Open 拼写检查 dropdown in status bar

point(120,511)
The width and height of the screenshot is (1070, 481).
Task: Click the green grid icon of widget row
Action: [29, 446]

Stated goal: Copy out the material above line for line, keeping every character unchanged.

Answer to this exercise:
Open 拼写检查 dropdown in status bar

point(120,511)
The width and height of the screenshot is (1070, 481).
Task: Click the green grid icon of widget row
Action: [29, 446]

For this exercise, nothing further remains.